Assessment of body temperature is such a routine aspect of initial patient encounters that the accuracy of thermometry is readily taken for granted. Such trust in thermometry has been extended to the new infrared ear or tympanic thermometers.

The infrared sensors of these devices are inserted to variable depths in the ear canal and measure, without direct thermal contact, the infrared radiation emitted by the tympanic membrane or adjacent skin linings. An enclosed cavity delineated by the tympanic membrane, ear canal, and the infrared probe tip is created, with the probe tip as the coldest surface. Water vapor derived from insensible perspiration is also present.

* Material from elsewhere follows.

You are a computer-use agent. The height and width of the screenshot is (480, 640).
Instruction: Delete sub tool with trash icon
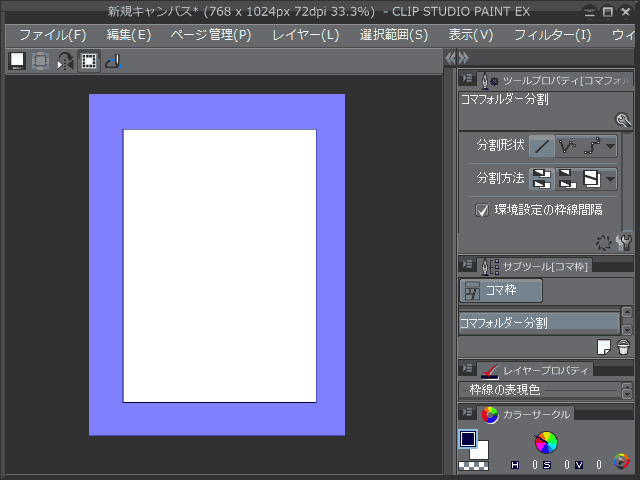click(x=623, y=347)
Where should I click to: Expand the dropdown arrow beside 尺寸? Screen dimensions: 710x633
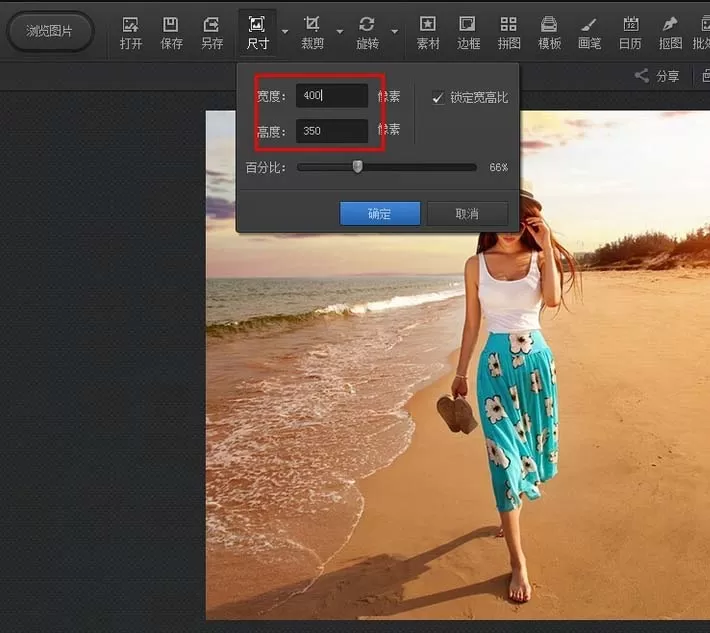(285, 32)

The temperature of the window surface of the inserted infrared sensor is lower than the dew-point temperature of the humid ear canal, leading to rapid condensation of water vapor on the probe window. Because the water condensate is opaque for infrared radiation, the result is a rapid and time-dependent decrease in the infrared signal. The instrument registers a decrease in tympanic or ear canal temperature (Figure 1, curve a) while reflecting the increased energy absorption by the water condensate. This dynamic can be tested by inserting an instrument in the ear and taking repetitive measurements without removing it from the canal, which will result in a time-dependent decrease in temperature readings (Figure 1, curve a). Probe design, its heat capacity and exchange characteristics, its window size and covering, and its actual temperature affect the kinetics and extent of the apparent temperature change. Prewarming the probe tip to a temperature slightly greater than body temperature and repeatedly measuring the tympanic temperature prevents condensation and results in unaffected infrared signals and unaffected temperature readings (Figure 1, curve b).

View larger version (14K): [in this window] [in a new window]   Figure 1. The time-dependent decrease in apparent human infrared (IR) tympanic temperature and its elimination. Curve a was obtained with an instrument probe at 22 °C before insertion into the ear canal. Curve b was obtained with an instrument probe prewarmed to 38 °C before insertion.

Condensation as a potential source of error in infrared thermometry can be further shown by inserting an infrared ear thermometer into the open end of a thermostated (36.5 °C) metal tube. If the tube cavity contains a water droplet, repeated measurements of the temperature of the tube with the infrared thermometer at room temperature show rapid decreases in temperature. When the probe tip is prewarmed to 37 °C, repeated measurements show no decrease in temperature readings. The same is true when the tube contains silica drying gel instead of a water droplet.

Although our findings are provocative, further studies are needed to assess the clinical significance of this potentially serious problem.